Scientists at Northwell Health’s Feinstein Institutes for Medical Research in New York have uncovered a critical mechanism driving acute lung injury (ALI) in sepsis, identifying a novel subset of neutrophils. The team also developed a peptide inhibitor that significantly improves survival in preclinical models of ALI.
The discovery reveals how rogue immune cells fuel deadly ALI in sepsis and paves the way for life-saving treatment. Study findings are detailed in the paper, “DLL4+ Neutrophils Promote NOTCH1-Mediated Endothelial PANoptosis To Exacerbate Acute Lung Injury in Sepsis,” published in the Journal of Clinical Investigation.
According to a press release, a specific subtype of white blood cells, called delta-like ligand 4 (DLL4+) neutrophils, are generated in response to extracellular cold-inducible RNA-binding protein (eCIRP) — a damage-associated molecular pattern prevalent in sepsis. Researchers found significantly elevated levels of DLL4+ neutrophils in the blood and lungs of septic mice and human samples. They also observed that the DLL4+ neutrophils interact directly with pulmonary vascular endothelial cells, triggering PANoptosis — a highly inflammatory form of programmed cell death.
“Sepsis-induced acute lung injury remains a major cause of mortality, and understanding its underlying mechanisms is key to finding new treatment options,” said co-author Ping Wang, MD, professor and chief scientific officer at the Feinstein Institutes. “Our discovery of DLL4+ neutrophils and their direct role in driving PANoptosis in lung endothelial cells allows us to better understand how exactly inflammation devastates organs in sepsis.”
In the study, scientists performed detailed experiments, including transferring DLL4+ neutrophils into septic mice, which confirmed the specific immune cells’ direct role in causing severe lung damage. This destructive process occurs at the point that a protein on the neutrophil (DLL4) directly binds to a receptor on the lung’s endothelial cells, known as Notch1. This was the key trigger for the development of PANoptosis in the lungs.
The research team went on to design a new therapy using a small peptide called the Notch1-DLL4 Inhibitor (NDI) to specially block this harmful molecular connection between the immune cells and lung cells.
In laboratory tests using animal models with sepsis, researchers found the NDI to be highly effective. It successfully stopped the destructive PANoptosis in the lung lining, thereby reducing inflammation throughout the body, alleviating acute lung injury and dramatically improving survival in septic mice.

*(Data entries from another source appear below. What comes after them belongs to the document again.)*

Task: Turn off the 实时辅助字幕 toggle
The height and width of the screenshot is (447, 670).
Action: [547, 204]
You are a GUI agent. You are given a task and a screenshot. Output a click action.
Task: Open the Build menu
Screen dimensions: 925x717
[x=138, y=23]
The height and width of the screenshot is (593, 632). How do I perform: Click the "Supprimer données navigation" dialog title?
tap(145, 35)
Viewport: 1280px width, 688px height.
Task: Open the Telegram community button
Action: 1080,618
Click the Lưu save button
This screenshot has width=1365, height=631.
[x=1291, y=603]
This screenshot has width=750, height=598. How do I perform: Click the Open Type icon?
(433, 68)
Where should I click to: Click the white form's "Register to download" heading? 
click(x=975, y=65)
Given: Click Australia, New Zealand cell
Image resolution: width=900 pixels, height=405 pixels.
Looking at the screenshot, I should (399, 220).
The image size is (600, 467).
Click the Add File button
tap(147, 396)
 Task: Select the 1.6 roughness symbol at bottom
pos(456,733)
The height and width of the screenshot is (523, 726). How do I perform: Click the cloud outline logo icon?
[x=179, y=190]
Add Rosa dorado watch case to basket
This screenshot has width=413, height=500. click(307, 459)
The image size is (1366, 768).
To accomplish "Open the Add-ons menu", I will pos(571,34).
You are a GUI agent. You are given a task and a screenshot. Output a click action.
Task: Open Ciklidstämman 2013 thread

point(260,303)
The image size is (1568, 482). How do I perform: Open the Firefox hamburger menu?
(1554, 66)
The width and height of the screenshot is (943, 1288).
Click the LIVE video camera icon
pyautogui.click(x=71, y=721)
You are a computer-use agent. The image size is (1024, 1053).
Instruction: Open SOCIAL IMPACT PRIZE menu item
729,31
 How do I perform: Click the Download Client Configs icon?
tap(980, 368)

“Despite exhaustive efforts, specific therapies for sepsis have eluded investigators for decades,” said Kevin J. Tracey, MD, president and CEO of the Feinstein Institutes and Karches Family Distinguished Chair in Medical Research. “The new findings from Dr. Wang and his colleagues suggest a new therapeutic pathway to prevent organ damage during sepsis, laying the foundation for possible future clinical studies.”